The Acupuncture Association of Chartered Physiotherapist’s explains how Acupuncture works. The acupuncture needle will stimulate the flow of QI [pronounced ‘chee’], which circulates in channels or meridians within the body. The QI circulates within the deeper organs of the body but connects to the superficial skin. In the state of a normal healthy body, a balance exists between these systems. Both the superficial energy and deeper energy can be influenced by the stimulation of specific acupuncture points. If injury, disease, emotional trauma or infection occurs, the natural flow of QI within the meridians and organs may well be affected and the result is an altered flow, either a slowing or stagnation of QI causing pain and inflammation or a deficit of QI, which may cause weakness, exhaustion and longer debilitating disease. The stimulation of relevant acupuncture points may free stagnation, reduce excess or indeed, increase QI to the specific area or organ and thus help to restore normal QI flow and balance.
There are several techniques in applying Acupuncture by Acupressure or Electro-Acupuncture which enhances the repair mechanism and enables an improved recovery time.
Follow the pattern below to start your acupressure treatment.
You could also use your first two fingers and tap them across the top of your head from temple to temple. Then work from front to back and side to side as this can get blood and oxygen moving to ease tension and restore focus.
To destress your shoulders make a gentle half-closed fist and with a loose wrist, tap your right hand gently but firmly up your left arm, along your shoulder and up the side and back of your neck. Repeat the same process on the other side to ease tension and release endorphins.
If you can’t quite get the gist of this then check out this YouTube video.
If you are suffering from lower back pain then according to Science Daily you could treat yourself using acupressure.

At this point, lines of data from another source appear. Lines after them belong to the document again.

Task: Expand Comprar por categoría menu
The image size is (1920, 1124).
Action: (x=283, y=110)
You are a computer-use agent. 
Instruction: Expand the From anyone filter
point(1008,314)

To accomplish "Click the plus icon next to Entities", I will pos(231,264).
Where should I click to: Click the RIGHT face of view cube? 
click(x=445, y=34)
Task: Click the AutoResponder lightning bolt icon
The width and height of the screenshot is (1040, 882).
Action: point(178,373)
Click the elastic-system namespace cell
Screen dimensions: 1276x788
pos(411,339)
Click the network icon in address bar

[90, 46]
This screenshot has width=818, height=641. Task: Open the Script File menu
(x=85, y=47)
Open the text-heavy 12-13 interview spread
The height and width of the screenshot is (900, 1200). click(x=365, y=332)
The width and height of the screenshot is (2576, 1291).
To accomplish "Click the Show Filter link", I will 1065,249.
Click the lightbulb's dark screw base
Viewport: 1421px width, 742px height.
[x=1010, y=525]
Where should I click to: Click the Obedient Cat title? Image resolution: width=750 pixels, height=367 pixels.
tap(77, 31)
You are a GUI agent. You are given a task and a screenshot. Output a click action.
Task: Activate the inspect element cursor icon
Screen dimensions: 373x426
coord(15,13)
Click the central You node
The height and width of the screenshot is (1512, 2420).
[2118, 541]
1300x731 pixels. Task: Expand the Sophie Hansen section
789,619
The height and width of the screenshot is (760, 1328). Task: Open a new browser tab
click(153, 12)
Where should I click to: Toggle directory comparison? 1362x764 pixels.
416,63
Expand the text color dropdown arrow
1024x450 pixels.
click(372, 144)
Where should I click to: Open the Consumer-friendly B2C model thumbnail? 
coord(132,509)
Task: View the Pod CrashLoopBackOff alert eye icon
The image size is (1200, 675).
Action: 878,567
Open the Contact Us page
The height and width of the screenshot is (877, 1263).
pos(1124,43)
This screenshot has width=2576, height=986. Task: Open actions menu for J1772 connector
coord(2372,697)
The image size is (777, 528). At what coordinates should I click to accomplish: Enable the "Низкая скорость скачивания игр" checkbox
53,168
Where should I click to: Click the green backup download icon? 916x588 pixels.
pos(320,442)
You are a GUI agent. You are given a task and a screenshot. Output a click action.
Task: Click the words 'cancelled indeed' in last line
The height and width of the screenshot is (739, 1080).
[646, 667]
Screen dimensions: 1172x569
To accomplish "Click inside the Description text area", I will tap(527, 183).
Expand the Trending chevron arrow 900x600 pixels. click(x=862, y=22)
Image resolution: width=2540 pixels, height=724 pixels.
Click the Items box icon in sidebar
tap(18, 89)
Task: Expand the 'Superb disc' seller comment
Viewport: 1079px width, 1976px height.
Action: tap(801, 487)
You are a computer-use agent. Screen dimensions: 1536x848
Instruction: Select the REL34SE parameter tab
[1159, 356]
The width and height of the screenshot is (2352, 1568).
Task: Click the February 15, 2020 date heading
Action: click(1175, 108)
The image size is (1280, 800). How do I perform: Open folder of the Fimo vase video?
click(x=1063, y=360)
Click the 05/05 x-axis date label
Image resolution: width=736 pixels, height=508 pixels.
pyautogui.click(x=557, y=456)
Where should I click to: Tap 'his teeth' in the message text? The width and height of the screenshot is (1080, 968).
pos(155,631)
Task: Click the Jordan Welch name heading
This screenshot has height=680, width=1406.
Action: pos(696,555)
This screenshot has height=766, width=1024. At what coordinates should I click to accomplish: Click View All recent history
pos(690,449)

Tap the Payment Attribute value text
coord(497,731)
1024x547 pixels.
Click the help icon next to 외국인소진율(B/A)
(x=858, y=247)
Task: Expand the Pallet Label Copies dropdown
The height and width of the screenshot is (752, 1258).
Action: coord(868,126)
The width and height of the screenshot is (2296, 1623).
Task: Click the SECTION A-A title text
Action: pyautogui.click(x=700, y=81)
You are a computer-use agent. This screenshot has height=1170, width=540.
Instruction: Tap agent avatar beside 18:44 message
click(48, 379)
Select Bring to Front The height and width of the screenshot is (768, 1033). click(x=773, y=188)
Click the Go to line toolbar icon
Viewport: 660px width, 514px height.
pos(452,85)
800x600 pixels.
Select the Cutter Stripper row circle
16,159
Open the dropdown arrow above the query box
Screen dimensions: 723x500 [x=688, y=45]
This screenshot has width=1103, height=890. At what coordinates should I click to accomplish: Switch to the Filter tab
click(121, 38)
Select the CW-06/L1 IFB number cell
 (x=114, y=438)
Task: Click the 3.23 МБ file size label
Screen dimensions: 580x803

A recent study found that people with chronic lower back pain who performed self-administered acupressure experienced improvement in pain and fatigue symptoms.
Acupressure is similar to acupuncture, but instead of needles, pressure is applied with a finger, thumb or device to specific points on the body and while acupressure has been previously studied — and found to be beneficial — in people with cancer-related or osteoarthritis pain, there are few studies that have examined acupressure in people with back pain.
In the study, published in Pain Medicine, the research team randomly assigned 67 participants with chronic low back pain into three groups: relaxing acupressure, stimulating acupressure or usual care.
“Relaxing acupressure is thought to be effective in reducing insomnia, while stimulating acupressure is thought to be effective in fatigue reduction,” says Susan Murphy lead author of the study.
Participants in the acupressure groups were trained to administer acupressure on certain points of the body, and spent between 27 and 30 minutes daily, over the course of six weeks, performing the technique.
Participants in the usual care group were asked to continue whatever treatments they were currently receiving from their care providers to manage their back pain and fatigue.
“Compared to the usual care group, we found that people who performed stimulating acupressure experienced pain and fatigue improvement and those that performed relaxing acupressure felt their pain had improved after six weeks,” Murphy says.
“We found no differences among the groups in terms of sleep quality or disability after the six weeks.”